### Trecho
---*---

Músico sueco esquenta noite de frio em SP com um show indie-folk cheio de emoção
Meu primeiro contato com o trabalho do músico argentino-radicado-na-Suécia José González aconteceu em meados de 2013, quando Your Life Your Call, faixa de trabalho do segundo álbum do projeto Junip (banda que González fundou em 1998 e ainda mantém em parceria com os amigos de infância Tobias Winterkorn e Elias Araya), apareceu em algumas daquelas listinhas anuais do tipo “as 10 músicas mais importantes para se ouvir antes de morrer” ou algo do gênero.
Daí pra chamar minha atenção à discografia do CONJUNTO foi um instante – além desta, outras três faixas despontaram lá fora neste mesmo 2013: Ben Stiller usou as belas Far Away e Don’t Let It Pass em momentos emblemáticos de seu mais-ou-menos A Vida Secreta de Walter Mitty, enquanto a já clássica Line Of Fire ficou bastante conhecida ao servir de fundo para todas as peças promocionais de um dos eventos mais aguardados do ano, o episódio final de Breaking Bad.
Ainda assim, mesmo com uma carreira promissora, tanto o Junip quanto González são semidesconhecidos do grande público, lá fora e aqui também. Sempre que converso com alguém sobre o sujeito, recebo um “José Quem?” de volta. Por esta razão, foi com surpresa que absorvi a notícia de que González, em turnê de divulgação de seu terceiro álbum solo, Vestiges & Claws, faria uma rápida passagem pelo Brasil para dois shows, um no Rio de Janeiro e outro em São Paulo (onde já esteve, há alguns anos, em um festival de música sueca).
E mais surpreso ainda fiquei ao chegar na porta do Audio Club, em São Paulo, e descobrir que a casa estava BEM cheia – vamos lá, só o fã de verdade se dispõe a sair de casa tarde da noite em um típico domingo gelado de outono para um show desta ESTIRPE. Por sinal, o próprio músico demonstrou durante sua apresentação não fazer ideia do tamanho de seu público brasileiro.
Talvez o melhor resumo tenha saído de um camarada ao meu lado no evento, um desses amigos-descartáveis-de-shows que me contou que “fez questão de discutir com sua noiva porque no dia do casamento inventou de querer tocar Heartbeats na entrada da Igreja, mas quando aconteceu, percebeu que ninguém conhecia aquela música e se frustrou”. Tá na hora de trocar de amigos e de família, hein? :)
Enfim, o estranhamento é justificável. O indie folk, gênero explorado pelo músico em grande parte de suas canções, não é tão popular assim aqui no Brasil. Tanto pior que González é daquele tipo de instrumentista que não se prende a convenções: o sujeito se permite “brincar” com seu repertório quando dá na telha e mistura influências bizarras (que vão desde o classicão cubano Silvio Rodriguez, ou “o Aprendiz”, até o folk nórdico e cru do saudoso Nick Drake e bandas punk como Misfits, todos presentes na sua vitrolinha nos anos em que a família refugiou-se na Suécia para fugir da ditadura) para chegar a um som único e inconfundível, que torna-se ainda mais particular por conta de sua voz marcante.

---*---

### Dados coletados
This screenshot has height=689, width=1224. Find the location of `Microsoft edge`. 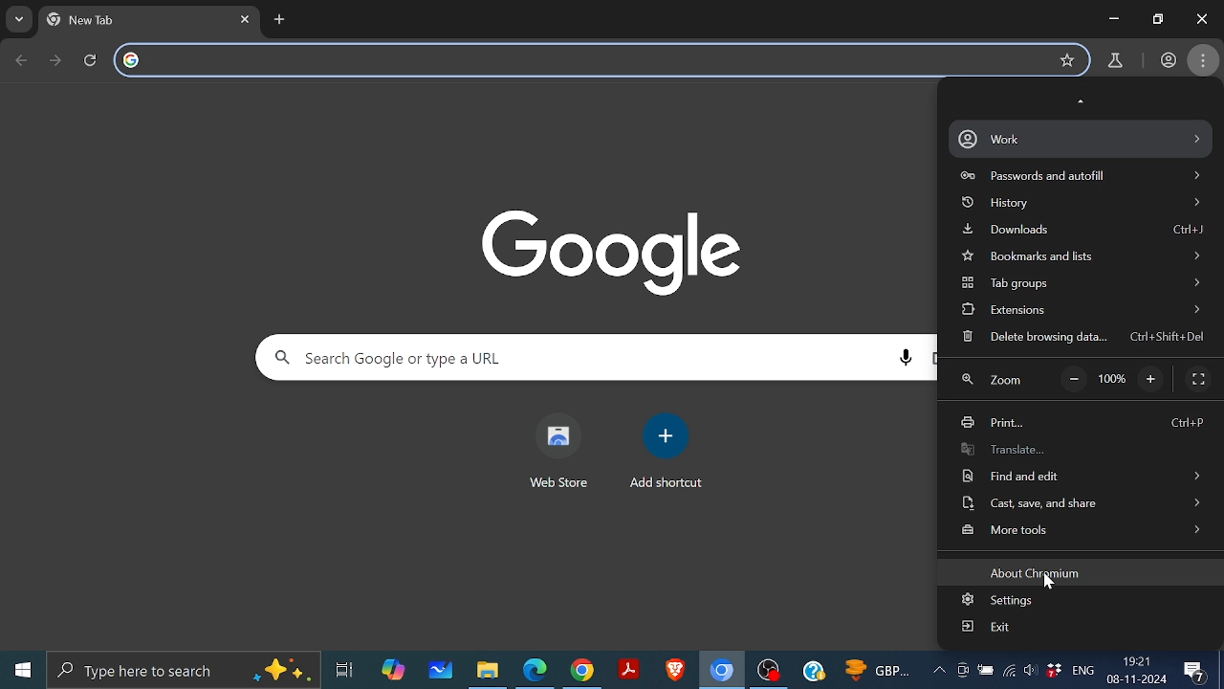

Microsoft edge is located at coordinates (535, 668).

---*---

### Exercícios propostos
a – Indique se cada afirmação concorda com a resenha, respondendo sim ou não e citando literalmente as palavras que decidem: (i) a banda Junip foi fundada em 1998; (ii) Vestiges & Claws é o segundo álbum solo de González; (iii) o show em São Paulo ocorreu em um sábado.
b – Transcreva literalmente o trecho da resenha que vai de "Enfim, o estranhamento" até "sua voz marcante.".
c – Relacione todas as músicas citadas pelo título na resenha.

### Respostas
a –
(i) Sim: "banda que González fundou em 1998"
(ii) Não: "seu terceiro álbum solo, Vestiges & Claws"
(iii) Não: "em um típico domingo gelado de outono"

b –
Enfim, o estranhamento é justificável. O indie folk, gênero explorado pelo músico em grande parte de suas canções, não é tão popular assim aqui no Brasil. Tanto pior que González é daquele tipo de instrumentista que não se prende a convenções: o sujeito se permite “brincar” com seu repertório quando dá na telha e mistura influências bizarras (que vão desde o classicão cubano Silvio Rodriguez, ou “o Aprendiz”, até o folk nórdico e cru do saudoso Nick Drake e bandas punk como Misfits, todos presentes na sua vitrolinha nos anos em que a família refugiou-se na Suécia para fugir da ditadura) para chegar a um som único e inconfundível, que torna-se ainda mais particular por conta de sua voz marcante.

c –
Your Life Your Call
Far Away
Don’t Let It Pass
Line Of Fire
Heartbeats